§ **BRANO DI TESTO**:
—————

Lo stato del fumetto in Italia: Riccardo Corbò

Lo stato del fumetto in Italia: Riccardo Corbò

Intervista a Riccardo Corbò per il nostro approfondimento sul fumetto in Italia.

Per completezza, pubblichiamo le interviste originali di chi ci ha supportato nella realizzazione del nostro approfondimento sullo stato del fumetto in Italia a fine 2024.

Riccardo Corbò

Giornalista professionista esperto di culture giovanili e curatore di mostre sulle icone pop del mondo dei comics.
Dopo alcuni anni come redattore e traduttore per case editrici di fumetti e come ufficio stampa per festival di Comics, nel 1997 inizia a collaborare con le rubriche del GR Rai in qualità di esperto di fumetto, videogioco e cartoons. Dal 2001 è assunto a Rai Net, dove è responsabile fino al 2007 del Portale e della Community. Per Rai Net ha curato l’edizione italiana di “Food Force”, videogioco creato dal WFP delle Nazioni Unite.
Ha curato per le edizioni Eri Rai il libro di interviste di Vincenzo Mollica “DoReCiakGulp” (2006). Dal 2007 al 2010 è responsabile web dell’offerta “Rai per la Cultura”.
Dal 2011 lavora al Tg3: per il sito del telegiornale ha ideato e realizzato le rubriche Tg3 Comics e Tg3 Ludus. I suoi servizi in TV sono per la rubrica “Tg3 Agenda del Mondo”, “Tg3 Mondo” e “Tg3 Persone”.

—————

§ **ESTRATTI DEI DATI**:
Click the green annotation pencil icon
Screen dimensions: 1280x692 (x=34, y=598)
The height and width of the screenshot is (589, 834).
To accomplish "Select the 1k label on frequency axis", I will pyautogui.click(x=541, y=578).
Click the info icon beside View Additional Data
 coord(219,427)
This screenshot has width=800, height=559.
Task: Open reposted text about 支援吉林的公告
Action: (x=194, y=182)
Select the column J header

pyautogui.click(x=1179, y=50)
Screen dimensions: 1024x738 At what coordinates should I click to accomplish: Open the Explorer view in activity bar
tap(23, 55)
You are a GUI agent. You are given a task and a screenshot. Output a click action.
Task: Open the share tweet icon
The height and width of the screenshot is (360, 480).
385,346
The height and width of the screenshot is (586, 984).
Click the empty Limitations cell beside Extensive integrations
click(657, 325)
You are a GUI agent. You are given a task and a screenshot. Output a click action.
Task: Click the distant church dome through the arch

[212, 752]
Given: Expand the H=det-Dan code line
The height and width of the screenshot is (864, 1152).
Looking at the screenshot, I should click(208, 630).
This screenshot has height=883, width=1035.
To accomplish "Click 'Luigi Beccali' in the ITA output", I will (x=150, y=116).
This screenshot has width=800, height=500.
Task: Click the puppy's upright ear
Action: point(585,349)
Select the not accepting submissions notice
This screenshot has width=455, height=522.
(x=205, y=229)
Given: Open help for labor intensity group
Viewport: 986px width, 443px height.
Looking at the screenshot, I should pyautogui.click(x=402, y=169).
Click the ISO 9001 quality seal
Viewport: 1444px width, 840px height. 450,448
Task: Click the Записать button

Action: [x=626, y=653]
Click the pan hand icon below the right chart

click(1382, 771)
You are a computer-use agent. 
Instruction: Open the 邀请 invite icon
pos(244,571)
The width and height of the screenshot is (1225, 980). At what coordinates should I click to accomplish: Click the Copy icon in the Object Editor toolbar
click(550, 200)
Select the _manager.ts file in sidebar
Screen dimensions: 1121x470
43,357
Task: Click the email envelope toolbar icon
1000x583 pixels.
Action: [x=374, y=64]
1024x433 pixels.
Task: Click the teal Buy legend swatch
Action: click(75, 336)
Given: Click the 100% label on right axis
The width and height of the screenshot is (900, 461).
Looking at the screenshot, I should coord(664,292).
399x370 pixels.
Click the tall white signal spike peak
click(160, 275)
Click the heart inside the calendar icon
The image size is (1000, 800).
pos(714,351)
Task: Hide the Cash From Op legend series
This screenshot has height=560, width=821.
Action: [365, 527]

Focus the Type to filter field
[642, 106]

—————

§ **NOTE SULL'ESERCIZIO**: Ricopia dal brano su Riccardo Corbò il tratto che va da "Intervista a Riccardo" fino a "mondo dei comics." compreso.

§ **SOLUZIONE SCRITTA**:
Intervista a Riccardo Corbò per il nostro approfondimento sul fumetto in Italia.

Per completezza, pubblichiamo le interviste originali di chi ci ha supportato nella realizzazione del nostro approfondimento sullo stato del fumetto in Italia a fine 2024.

Riccardo Corbò

Giornalista professionista esperto di culture giovanili e curatore di mostre sulle icone pop del mondo dei comics.